1. conveying device (30) for conveying a fluid, in particular a

liquid medium, comprising a movable conveying element (16, 33), wherein the conveying element (16, 33) is adapted for sucking the fluid which abuts a suction port (19) and for conveying the fluid to a pressure port (21) therethrough characterized in that the conveying element (16, 33) is driven by inertial forces, which are set by a movement of the conveying device (39).

2. A conveyor according to claim 2, characterized in that the

Conveying element (16, 33) has a flywheel mass body (33).

3. A conveyor according to claim 1 or 2, characterized in that the conveying element (16, 33) has a membrane (16).

4. A conveyor according to claim 2 and 3, characterized in that the flywheel mass body (33) connected to the membrane (16), in particular rigidly connected, is.

5. A conveyor according to claim 2 and 3, characterized in that the flywheel mass body (33) in the membrane (16) integrated and / or formed by parts of the membrane (16).

6. metering arrangement (1) for metering a liquid reducing agent into the exhaust gas tract of an internal combustion engine via a metering module (7) to reduce pollutants contained in the exhaust gas of the internal combustion engine, with a tank (3) for storing the reducing agent, characterized by a conveyor (30 ) after one of the preceding ones

Claims for sucking the reducing agent from the tank (3) via a suction line (9) and for advancing the reducing agent to the

Dosing module (7) via a pressure line (11).
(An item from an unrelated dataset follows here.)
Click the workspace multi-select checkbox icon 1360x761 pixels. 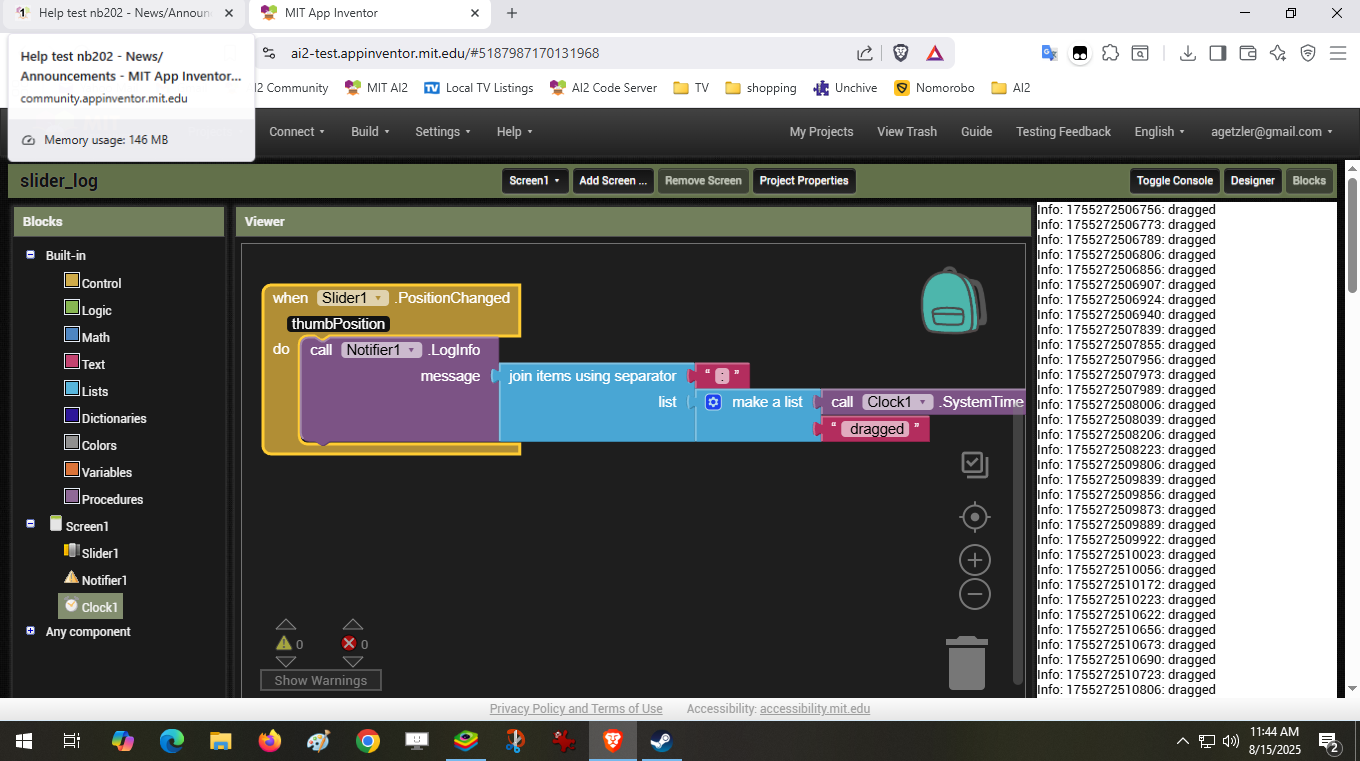coord(974,464)
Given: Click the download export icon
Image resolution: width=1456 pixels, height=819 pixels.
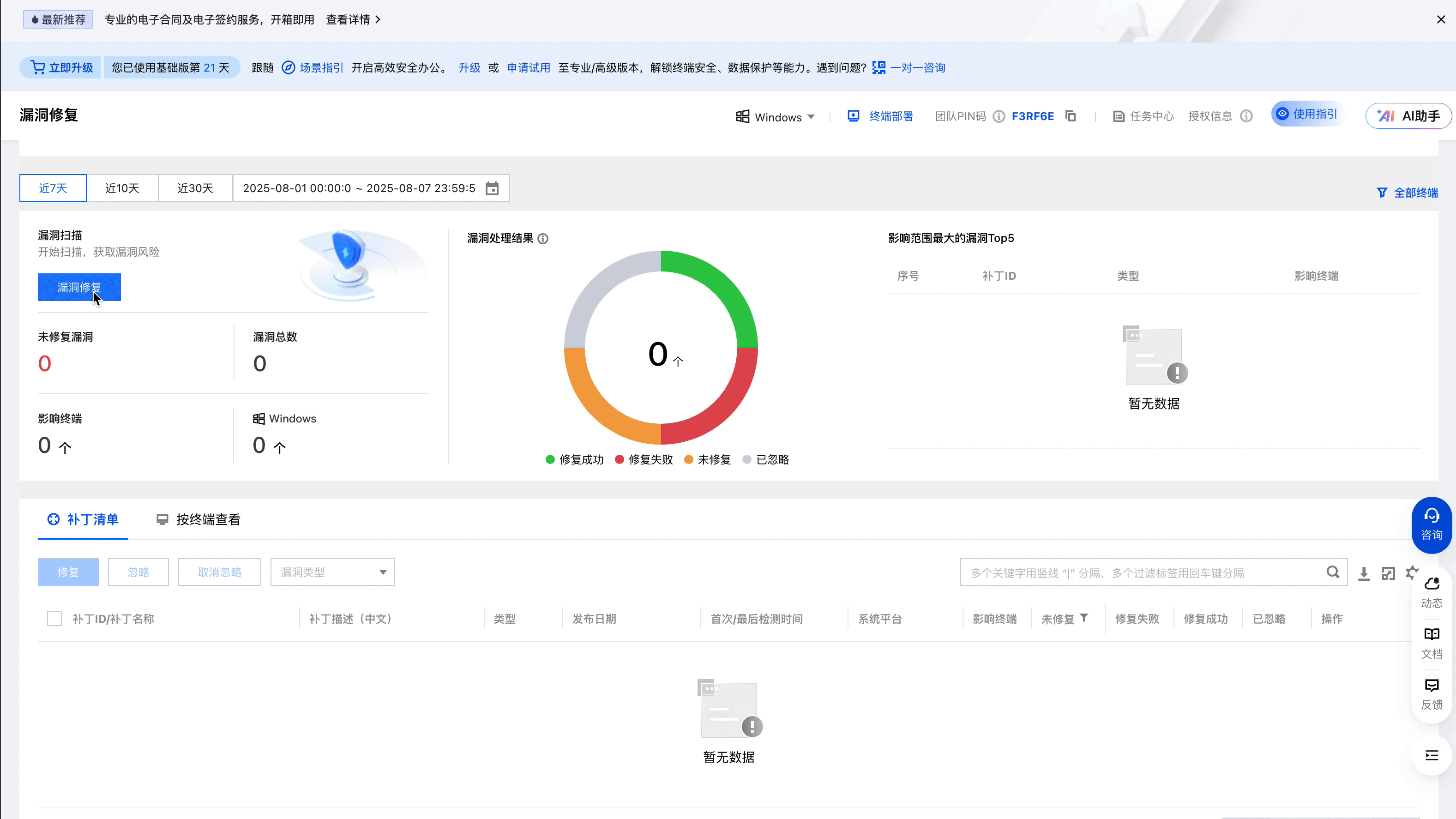Looking at the screenshot, I should click(1364, 573).
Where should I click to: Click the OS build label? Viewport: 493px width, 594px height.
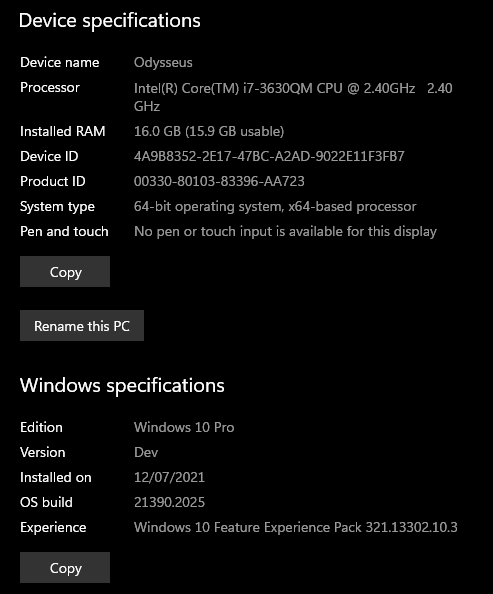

7. metering arrangement according to claim 6, characterized in that it is arranged in a motor vehicle assigned to the internal combustion engine.

8. metering arrangement according to claim 6 or 7, characterized in that the pressure line (11) with a pressure sensor (37) is connected.

9. metering arrangement according to claim 6, 7 or 8, characterized in that the pressure line (11) with a tank (3) leading return line (39) is connected.

10. dosing arrangement according to claim 9, characterized in that the return line (39) has a limiting element (40), in particular a throttle point and / or a switching valve.